What you need to do: Lines below starting with the line with "This screenshot has height=1280, width=720." and going on through the line with "Sort ascending with" must be output exactly; the rest of the records must be left out.

Source material:
%%

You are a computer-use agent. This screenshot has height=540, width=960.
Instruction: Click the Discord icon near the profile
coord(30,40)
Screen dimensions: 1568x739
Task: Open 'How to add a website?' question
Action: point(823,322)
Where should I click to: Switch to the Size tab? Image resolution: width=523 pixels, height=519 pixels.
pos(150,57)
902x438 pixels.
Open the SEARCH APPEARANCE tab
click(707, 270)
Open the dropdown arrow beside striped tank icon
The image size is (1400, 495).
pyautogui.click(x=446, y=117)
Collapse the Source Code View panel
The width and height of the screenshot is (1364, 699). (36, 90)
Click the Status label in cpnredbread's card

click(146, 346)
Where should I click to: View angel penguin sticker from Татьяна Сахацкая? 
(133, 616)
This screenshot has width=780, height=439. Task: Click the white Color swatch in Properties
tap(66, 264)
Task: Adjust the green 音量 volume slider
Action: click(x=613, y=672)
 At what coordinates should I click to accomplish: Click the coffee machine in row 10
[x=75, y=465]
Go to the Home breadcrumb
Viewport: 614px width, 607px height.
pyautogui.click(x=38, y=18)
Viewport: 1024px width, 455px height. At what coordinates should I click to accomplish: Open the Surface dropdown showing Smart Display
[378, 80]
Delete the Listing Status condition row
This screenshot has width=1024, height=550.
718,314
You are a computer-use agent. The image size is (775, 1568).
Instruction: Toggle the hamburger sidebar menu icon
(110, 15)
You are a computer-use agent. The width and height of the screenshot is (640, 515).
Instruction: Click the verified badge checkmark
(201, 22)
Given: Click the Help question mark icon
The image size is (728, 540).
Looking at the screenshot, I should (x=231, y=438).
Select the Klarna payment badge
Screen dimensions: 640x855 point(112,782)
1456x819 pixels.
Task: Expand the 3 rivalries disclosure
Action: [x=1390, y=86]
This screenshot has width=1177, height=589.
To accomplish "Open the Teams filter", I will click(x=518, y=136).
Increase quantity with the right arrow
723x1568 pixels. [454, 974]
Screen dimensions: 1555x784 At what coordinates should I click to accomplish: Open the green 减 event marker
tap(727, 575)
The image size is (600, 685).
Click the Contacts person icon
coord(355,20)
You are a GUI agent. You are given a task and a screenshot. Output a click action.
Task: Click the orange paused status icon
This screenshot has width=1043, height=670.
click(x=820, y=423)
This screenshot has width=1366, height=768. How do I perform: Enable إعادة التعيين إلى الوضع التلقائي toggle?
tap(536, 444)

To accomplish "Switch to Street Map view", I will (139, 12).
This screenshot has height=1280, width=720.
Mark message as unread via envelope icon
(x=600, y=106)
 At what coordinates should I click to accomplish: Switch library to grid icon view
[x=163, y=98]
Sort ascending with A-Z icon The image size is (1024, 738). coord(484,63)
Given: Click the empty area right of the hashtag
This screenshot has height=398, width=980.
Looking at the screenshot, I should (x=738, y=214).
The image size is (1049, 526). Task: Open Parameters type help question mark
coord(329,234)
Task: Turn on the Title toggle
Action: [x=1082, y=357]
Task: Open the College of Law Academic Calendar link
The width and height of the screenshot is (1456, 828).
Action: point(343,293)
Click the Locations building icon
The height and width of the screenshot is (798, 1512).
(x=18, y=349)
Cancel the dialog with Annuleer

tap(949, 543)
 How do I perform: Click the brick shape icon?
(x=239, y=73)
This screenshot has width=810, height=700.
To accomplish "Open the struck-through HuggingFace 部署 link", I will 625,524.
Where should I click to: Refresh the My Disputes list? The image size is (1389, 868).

%%

Response for this exercise:
This screenshot has height=1280, width=720.
Mark message as unread via envelope icon
(x=600, y=106)
 At what coordinates should I click to accomplish: Switch library to grid icon view
[x=163, y=98]
Sort ascending with A-Z icon The image size is (1024, 738). coord(484,63)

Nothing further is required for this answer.